=== What to produce ===
Extract the items below verbatim, starting with the line containing "Click the info" and ending with the line containing "(x=610, y=91)", both included.

## START Provided information

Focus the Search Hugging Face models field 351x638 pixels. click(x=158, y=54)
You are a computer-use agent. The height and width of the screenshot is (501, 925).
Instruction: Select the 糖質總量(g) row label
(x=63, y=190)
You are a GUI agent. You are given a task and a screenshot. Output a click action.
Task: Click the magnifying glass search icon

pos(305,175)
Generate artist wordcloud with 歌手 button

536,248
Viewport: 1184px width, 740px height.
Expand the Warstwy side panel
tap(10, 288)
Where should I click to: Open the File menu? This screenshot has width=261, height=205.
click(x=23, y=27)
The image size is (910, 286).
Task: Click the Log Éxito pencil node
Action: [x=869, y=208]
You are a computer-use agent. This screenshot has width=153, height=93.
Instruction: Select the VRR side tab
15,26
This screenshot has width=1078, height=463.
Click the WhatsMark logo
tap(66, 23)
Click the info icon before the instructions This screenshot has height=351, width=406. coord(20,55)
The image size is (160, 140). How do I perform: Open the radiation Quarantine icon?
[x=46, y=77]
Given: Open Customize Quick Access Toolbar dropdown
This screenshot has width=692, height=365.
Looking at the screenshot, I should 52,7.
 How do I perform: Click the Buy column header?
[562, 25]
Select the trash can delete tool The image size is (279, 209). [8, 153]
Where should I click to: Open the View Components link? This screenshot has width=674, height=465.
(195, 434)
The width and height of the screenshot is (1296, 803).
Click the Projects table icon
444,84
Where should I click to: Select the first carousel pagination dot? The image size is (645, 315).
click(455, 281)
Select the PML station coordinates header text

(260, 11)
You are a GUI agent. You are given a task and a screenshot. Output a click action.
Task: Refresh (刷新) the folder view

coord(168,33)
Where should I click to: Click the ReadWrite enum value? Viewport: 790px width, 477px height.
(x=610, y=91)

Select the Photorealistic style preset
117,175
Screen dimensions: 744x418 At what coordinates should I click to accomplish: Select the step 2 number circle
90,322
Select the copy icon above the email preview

## END Provided information

=== Worked answer ===
Click the info icon before the instructions This screenshot has height=351, width=406. coord(20,55)
The image size is (160, 140). How do I perform: Open the radiation Quarantine icon?
[x=46, y=77]
Given: Open Customize Quick Access Toolbar dropdown
This screenshot has width=692, height=365.
Looking at the screenshot, I should 52,7.
 How do I perform: Click the Buy column header?
[562, 25]
Select the trash can delete tool The image size is (279, 209). [8, 153]
Where should I click to: Open the View Components link? This screenshot has width=674, height=465.
(195, 434)
The width and height of the screenshot is (1296, 803).
Click the Projects table icon
444,84
Where should I click to: Select the first carousel pagination dot? The image size is (645, 315).
click(455, 281)
Select the PML station coordinates header text

(260, 11)
You are a GUI agent. You are given a task and a screenshot. Output a click action.
Task: Refresh (刷新) the folder view

coord(168,33)
Where should I click to: Click the ReadWrite enum value? Viewport: 790px width, 477px height.
(x=610, y=91)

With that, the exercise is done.